■ Task goal: Search the records for the string "pixel", and show each line where it appears.

■ Collected data:

-=-=-

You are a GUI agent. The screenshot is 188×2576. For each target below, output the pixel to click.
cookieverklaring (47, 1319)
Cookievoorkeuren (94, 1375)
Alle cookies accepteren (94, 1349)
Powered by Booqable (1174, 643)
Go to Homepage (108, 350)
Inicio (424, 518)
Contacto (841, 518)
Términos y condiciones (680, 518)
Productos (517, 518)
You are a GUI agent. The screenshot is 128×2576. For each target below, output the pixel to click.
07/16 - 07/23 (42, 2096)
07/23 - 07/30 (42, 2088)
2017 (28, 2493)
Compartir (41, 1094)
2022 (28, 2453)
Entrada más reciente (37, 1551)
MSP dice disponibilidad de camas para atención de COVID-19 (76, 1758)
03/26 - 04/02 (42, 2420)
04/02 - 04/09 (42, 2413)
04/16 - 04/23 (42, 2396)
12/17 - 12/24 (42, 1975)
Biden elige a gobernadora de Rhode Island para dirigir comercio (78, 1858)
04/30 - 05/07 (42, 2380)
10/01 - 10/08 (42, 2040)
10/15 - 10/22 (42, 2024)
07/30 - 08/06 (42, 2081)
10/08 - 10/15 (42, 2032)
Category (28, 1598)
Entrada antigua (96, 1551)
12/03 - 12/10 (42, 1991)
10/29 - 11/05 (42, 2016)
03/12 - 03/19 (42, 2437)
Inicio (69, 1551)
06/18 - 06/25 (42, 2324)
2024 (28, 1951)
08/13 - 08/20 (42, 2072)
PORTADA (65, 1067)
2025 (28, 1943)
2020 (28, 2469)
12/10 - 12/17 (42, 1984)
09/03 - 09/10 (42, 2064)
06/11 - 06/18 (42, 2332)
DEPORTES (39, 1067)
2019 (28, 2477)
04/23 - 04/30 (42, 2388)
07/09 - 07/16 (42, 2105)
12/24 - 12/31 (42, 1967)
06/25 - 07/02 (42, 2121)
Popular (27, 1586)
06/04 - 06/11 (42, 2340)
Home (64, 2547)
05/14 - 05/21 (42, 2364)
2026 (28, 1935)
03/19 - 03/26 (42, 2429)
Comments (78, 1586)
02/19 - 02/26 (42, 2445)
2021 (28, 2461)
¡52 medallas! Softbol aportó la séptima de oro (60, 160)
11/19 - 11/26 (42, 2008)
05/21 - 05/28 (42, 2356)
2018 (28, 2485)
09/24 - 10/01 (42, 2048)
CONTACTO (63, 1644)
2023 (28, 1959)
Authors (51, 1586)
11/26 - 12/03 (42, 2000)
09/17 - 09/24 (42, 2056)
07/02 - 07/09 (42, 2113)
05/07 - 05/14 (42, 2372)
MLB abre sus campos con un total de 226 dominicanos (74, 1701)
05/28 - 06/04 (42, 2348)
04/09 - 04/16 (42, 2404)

-=-=-

■ Result for this task:
You are a GUI agent. The screenshot is 188×2576. For each target below, output the pixel to click.
You are a GUI agent. The screenshot is 128×2576. For each target below, output the pixel to click.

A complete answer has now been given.